Напоследок кинодраматург рассказал, что писал сценарий на русском белым стихом, пародируя перевод Пастернака, который очень любит. «А поскольку я человек шутливый, то пошутил очень много в тексте. Текст перевели на немецкий, где это, конечно же, ушло. А потом с «ушедшего» немецкого перевели на русский. Так что в некотором смысле я могу отвечать за треть слова, звучащего с экрана. Но я вполне могу отвечать за фабулу и сюжет – они остались неприкосновенными», – отметил он.

По мнению Арабова, такого отталкивающего Мефистофеля, как в их картине, еще не было, поскольку «за Мефистофелем в культуре закреплен некий романтический флер: черное перо, разные глаза. Такого как у нас я не помню. Что касается Фауста, мне кажется, он в фильме ближе к романтической традиции. А отец Фауста – существо приземленное и, может быть, поэтому более доброе, чем его сын».

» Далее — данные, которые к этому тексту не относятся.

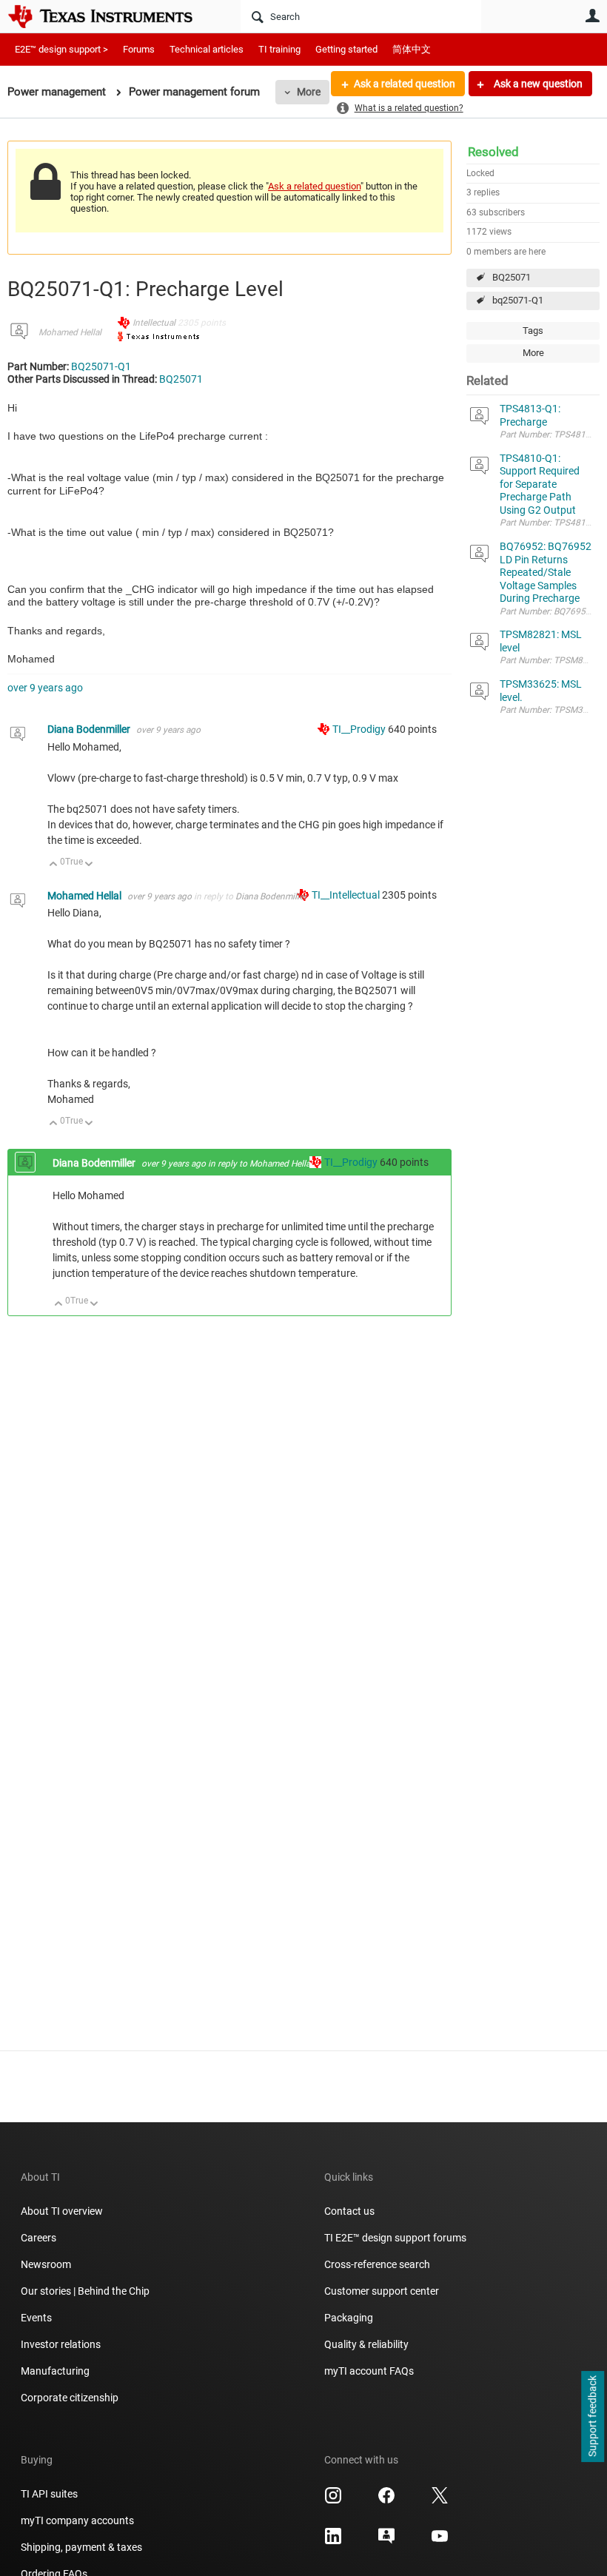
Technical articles (207, 49)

Факт получения «Золотого льва» в Венеции Ю. Арабов не считает чем-то чрезвычайным: «Этот фильм ничего не меняет в нашей судьбе. Был шок от приза, который должен быть получен лет 20 назад. Я чувствую ответственность не перед гипотетическими миллионами зрителей, а перед несколькими тысячами или десятками тысяч людей, которые ценят то, что мы пытаемся делать и сказать. Я помню, как с фильмом Александра Прошкина «Чудо» приезжал в Рыбинск, год или два назад это было, весь город замерзший, как будто в Норильск я приехал, чуть не погиб по дороге. Это был январь, все заледенело. В дом культуры набилось людей чудовищное количество. И это все были учителя, врачи, инженеры. И я понял, что им даже не важен фильм, который мы сняли. А им важно, что с ними говорят искренне и как с людьми. Сколько зрителей таких, которым нужен искренний разговор, которые могут обойтись без коммерческого кино? Я тешу себя, что миллиончик наберется».


Ирина Стовбыра
Источник: "Благовест-Инфо"


Фильм "Фауст" выйдет в российский прокат 9 февраля.